Instructions for the task: From the first line to the last, transcribe the data exactly.
━━━━━ Recorded information ━━━━━
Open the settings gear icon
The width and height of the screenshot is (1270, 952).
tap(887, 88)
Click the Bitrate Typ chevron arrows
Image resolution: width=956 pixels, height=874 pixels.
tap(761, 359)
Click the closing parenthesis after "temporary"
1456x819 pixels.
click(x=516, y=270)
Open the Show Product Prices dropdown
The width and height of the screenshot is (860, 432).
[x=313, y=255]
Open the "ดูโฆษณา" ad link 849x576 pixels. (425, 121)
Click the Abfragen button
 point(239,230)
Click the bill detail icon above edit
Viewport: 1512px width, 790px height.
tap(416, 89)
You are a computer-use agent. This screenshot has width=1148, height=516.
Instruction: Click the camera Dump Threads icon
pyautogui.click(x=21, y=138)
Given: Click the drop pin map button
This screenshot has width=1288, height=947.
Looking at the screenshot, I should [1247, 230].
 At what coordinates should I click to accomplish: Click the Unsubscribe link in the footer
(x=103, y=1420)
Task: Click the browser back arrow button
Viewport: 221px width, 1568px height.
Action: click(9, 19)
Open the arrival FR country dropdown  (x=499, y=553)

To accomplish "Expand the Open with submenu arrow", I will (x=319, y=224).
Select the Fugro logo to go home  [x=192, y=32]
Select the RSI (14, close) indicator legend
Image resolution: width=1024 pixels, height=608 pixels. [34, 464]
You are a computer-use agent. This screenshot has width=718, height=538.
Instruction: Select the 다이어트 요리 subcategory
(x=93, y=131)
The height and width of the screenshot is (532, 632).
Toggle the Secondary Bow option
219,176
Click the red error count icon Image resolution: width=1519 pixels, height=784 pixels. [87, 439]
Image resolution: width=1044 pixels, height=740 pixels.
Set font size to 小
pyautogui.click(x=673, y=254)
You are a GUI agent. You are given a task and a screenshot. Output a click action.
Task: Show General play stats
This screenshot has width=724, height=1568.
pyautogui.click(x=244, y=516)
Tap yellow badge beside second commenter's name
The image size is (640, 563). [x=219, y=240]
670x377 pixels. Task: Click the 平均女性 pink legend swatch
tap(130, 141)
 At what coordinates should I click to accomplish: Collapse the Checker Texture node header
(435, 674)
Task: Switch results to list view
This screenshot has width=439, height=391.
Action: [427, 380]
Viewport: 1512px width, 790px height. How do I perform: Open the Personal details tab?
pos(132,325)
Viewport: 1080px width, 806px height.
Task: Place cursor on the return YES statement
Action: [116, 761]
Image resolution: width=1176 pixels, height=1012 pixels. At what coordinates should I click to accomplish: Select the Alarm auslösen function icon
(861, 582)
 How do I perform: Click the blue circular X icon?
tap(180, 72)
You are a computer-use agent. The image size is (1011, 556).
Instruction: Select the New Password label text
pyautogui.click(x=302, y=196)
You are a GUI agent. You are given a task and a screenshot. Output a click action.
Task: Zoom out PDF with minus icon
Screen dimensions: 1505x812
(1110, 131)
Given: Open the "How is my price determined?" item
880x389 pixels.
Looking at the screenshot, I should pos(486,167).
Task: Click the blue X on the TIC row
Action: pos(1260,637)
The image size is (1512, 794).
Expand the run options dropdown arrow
━━━━━
Response for this exercise:
Open the settings gear icon
The width and height of the screenshot is (1270, 952).
tap(887, 88)
Click the Bitrate Typ chevron arrows
Image resolution: width=956 pixels, height=874 pixels.
tap(761, 359)
Click the closing parenthesis after "temporary"
1456x819 pixels.
click(x=516, y=270)
Open the Show Product Prices dropdown
The width and height of the screenshot is (860, 432).
[x=313, y=255]
Open the "ดูโฆษณา" ad link 849x576 pixels. (425, 121)
Click the Abfragen button
 point(239,230)
Click the bill detail icon above edit
Viewport: 1512px width, 790px height.
tap(416, 89)
You are a computer-use agent. This screenshot has width=1148, height=516.
Instruction: Click the camera Dump Threads icon
pyautogui.click(x=21, y=138)
Given: Click the drop pin map button
This screenshot has width=1288, height=947.
Looking at the screenshot, I should [1247, 230].
 At what coordinates should I click to accomplish: Click the Unsubscribe link in the footer
(x=103, y=1420)
Task: Click the browser back arrow button
Viewport: 221px width, 1568px height.
Action: click(9, 19)
Open the arrival FR country dropdown  (x=499, y=553)

To accomplish "Expand the Open with submenu arrow", I will (x=319, y=224).
Select the Fugro logo to go home  [x=192, y=32]
Select the RSI (14, close) indicator legend
Image resolution: width=1024 pixels, height=608 pixels. [34, 464]
You are a computer-use agent. This screenshot has width=718, height=538.
Instruction: Select the 다이어트 요리 subcategory
(x=93, y=131)
The height and width of the screenshot is (532, 632).
Toggle the Secondary Bow option
219,176
Click the red error count icon Image resolution: width=1519 pixels, height=784 pixels. [87, 439]
Image resolution: width=1044 pixels, height=740 pixels.
Set font size to 小
pyautogui.click(x=673, y=254)
You are a GUI agent. You are given a task and a screenshot. Output a click action.
Task: Show General play stats
This screenshot has width=724, height=1568.
pyautogui.click(x=244, y=516)
Tap yellow badge beside second commenter's name
The image size is (640, 563). [x=219, y=240]
670x377 pixels. Task: Click the 平均女性 pink legend swatch
tap(130, 141)
 At what coordinates should I click to accomplish: Collapse the Checker Texture node header
(435, 674)
Task: Switch results to list view
This screenshot has width=439, height=391.
Action: [427, 380]
Viewport: 1512px width, 790px height. How do I perform: Open the Personal details tab?
pos(132,325)
Viewport: 1080px width, 806px height.
Task: Place cursor on the return YES statement
Action: [116, 761]
Image resolution: width=1176 pixels, height=1012 pixels. At what coordinates should I click to accomplish: Select the Alarm auslösen function icon
(861, 582)
 How do I perform: Click the blue circular X icon?
tap(180, 72)
You are a computer-use agent. The image size is (1011, 556).
Instruction: Select the New Password label text
pyautogui.click(x=302, y=196)
You are a GUI agent. You are given a task and a screenshot. Output a click action.
Task: Zoom out PDF with minus icon
Screen dimensions: 1505x812
(1110, 131)
Given: Open the "How is my price determined?" item
880x389 pixels.
Looking at the screenshot, I should pos(486,167).
Task: Click the blue X on the TIC row
Action: pos(1260,637)
The image size is (1512, 794).
Expand the run options dropdown arrow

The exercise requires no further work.